[Saved data entries]
__________________________________________________
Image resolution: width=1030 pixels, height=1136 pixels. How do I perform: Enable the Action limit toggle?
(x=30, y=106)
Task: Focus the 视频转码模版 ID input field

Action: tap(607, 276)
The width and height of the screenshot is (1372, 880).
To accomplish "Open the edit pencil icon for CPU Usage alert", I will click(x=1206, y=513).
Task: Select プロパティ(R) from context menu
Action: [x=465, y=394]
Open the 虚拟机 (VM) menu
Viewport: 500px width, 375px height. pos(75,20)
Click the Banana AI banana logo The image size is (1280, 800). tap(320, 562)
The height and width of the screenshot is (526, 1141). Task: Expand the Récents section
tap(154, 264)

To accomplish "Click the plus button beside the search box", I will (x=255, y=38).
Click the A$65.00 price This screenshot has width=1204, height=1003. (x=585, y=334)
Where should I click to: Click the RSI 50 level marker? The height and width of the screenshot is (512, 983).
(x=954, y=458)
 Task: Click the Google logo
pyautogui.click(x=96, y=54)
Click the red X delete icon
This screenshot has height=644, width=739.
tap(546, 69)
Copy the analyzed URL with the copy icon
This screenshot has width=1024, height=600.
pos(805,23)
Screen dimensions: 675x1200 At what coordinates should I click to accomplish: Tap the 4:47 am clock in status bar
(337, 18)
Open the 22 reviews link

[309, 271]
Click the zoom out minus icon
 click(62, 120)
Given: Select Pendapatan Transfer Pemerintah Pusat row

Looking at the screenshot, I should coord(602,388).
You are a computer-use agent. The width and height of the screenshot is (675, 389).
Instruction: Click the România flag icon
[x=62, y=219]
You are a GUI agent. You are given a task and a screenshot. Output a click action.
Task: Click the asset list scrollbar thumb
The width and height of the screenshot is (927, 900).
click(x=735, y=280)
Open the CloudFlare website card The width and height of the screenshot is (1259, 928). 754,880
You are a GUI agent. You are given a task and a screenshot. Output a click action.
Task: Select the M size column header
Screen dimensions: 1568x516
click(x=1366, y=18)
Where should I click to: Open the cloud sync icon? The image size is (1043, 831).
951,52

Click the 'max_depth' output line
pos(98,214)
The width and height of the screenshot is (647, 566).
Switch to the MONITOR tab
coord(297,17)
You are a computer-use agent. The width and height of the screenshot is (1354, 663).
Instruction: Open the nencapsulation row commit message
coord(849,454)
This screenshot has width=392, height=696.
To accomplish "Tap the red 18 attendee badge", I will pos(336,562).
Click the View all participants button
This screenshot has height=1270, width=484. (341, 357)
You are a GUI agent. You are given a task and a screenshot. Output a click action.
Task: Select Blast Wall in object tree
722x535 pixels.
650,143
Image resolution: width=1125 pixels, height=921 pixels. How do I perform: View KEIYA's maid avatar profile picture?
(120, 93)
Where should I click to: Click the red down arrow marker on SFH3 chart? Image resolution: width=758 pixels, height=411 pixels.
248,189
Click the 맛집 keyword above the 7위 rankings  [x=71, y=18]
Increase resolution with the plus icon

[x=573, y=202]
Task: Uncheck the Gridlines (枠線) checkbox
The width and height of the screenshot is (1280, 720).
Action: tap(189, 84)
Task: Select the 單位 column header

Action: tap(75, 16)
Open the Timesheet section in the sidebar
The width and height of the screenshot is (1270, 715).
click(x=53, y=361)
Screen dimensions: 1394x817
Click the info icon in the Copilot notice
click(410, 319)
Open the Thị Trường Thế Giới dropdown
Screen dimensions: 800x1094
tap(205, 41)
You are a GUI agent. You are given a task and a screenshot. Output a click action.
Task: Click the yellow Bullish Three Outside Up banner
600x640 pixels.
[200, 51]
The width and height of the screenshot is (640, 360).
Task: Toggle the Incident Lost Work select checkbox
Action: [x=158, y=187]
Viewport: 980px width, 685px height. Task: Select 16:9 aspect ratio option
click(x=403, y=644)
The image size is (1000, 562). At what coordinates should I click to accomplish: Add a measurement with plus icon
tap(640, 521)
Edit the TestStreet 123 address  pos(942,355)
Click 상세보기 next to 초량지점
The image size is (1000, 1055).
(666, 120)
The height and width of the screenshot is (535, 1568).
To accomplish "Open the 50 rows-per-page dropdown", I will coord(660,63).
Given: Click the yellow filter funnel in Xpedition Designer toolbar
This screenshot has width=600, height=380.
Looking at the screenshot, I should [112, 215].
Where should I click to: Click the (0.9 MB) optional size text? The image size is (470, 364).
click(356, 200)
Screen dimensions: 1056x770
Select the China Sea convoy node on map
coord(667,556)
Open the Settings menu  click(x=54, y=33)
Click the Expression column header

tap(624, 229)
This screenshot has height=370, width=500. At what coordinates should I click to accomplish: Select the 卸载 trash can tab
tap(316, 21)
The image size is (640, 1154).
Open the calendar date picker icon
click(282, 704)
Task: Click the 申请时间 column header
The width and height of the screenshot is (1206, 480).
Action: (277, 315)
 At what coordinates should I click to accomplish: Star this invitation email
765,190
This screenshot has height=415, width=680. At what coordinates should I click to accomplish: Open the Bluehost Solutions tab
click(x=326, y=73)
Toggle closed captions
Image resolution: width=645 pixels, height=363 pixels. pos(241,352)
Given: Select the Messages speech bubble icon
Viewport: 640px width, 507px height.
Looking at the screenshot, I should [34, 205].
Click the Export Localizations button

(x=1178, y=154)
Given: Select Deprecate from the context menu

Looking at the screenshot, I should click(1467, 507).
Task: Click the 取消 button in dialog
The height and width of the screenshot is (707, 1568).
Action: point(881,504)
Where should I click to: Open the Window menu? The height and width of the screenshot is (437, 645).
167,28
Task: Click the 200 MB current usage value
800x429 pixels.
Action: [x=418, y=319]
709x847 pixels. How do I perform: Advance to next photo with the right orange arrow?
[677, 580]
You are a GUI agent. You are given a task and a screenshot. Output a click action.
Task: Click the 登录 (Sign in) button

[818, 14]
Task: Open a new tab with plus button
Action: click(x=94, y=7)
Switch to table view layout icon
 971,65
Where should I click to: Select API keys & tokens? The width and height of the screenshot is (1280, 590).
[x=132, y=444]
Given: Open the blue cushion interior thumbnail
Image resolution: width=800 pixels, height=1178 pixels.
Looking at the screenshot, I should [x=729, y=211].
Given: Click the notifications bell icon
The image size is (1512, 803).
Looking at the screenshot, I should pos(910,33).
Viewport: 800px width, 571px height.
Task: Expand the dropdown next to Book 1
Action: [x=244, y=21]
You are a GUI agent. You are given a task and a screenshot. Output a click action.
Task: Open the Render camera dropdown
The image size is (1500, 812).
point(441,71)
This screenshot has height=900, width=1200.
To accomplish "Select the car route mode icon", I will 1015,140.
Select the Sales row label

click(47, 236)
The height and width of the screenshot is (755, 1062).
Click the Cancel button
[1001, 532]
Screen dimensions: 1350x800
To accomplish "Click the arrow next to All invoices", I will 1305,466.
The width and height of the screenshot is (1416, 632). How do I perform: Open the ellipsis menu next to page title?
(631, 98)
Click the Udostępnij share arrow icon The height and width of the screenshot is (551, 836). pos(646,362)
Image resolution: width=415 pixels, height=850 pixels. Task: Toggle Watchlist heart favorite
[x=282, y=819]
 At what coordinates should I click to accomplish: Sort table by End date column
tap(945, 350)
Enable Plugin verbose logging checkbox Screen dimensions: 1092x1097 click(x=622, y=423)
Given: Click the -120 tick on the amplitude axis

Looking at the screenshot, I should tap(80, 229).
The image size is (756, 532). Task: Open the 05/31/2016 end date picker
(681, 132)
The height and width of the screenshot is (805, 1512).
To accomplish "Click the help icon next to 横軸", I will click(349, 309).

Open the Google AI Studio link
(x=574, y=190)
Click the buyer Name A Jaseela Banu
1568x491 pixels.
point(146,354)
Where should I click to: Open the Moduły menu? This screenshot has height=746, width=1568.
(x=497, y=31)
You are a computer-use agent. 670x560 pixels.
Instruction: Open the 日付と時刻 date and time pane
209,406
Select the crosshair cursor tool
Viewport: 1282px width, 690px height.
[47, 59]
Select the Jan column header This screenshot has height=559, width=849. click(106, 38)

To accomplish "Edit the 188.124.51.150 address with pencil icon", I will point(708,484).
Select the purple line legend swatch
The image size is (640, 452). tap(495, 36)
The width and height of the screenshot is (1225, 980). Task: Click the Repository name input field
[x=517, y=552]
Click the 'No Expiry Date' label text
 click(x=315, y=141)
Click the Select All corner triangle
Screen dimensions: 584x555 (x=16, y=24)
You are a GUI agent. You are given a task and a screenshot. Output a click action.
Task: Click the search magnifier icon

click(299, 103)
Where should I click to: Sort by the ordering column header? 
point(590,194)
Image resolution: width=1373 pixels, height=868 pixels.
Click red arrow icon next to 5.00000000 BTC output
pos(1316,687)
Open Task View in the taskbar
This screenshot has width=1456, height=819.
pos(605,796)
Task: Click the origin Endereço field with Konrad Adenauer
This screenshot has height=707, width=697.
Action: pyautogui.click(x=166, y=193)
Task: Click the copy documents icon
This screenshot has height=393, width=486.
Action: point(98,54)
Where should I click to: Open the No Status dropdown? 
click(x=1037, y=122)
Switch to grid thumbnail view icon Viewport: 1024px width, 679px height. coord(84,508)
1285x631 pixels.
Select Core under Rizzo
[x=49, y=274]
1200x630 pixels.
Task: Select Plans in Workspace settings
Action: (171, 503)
__________________________________________________
* [Exercise prompt]: If a line in the data above includes the string "yellow", copy it.

* [Answer box]:
Task: Click the yellow Bullish Three Outside Up banner
Given: Click the yellow filter funnel in Xpedition Designer toolbar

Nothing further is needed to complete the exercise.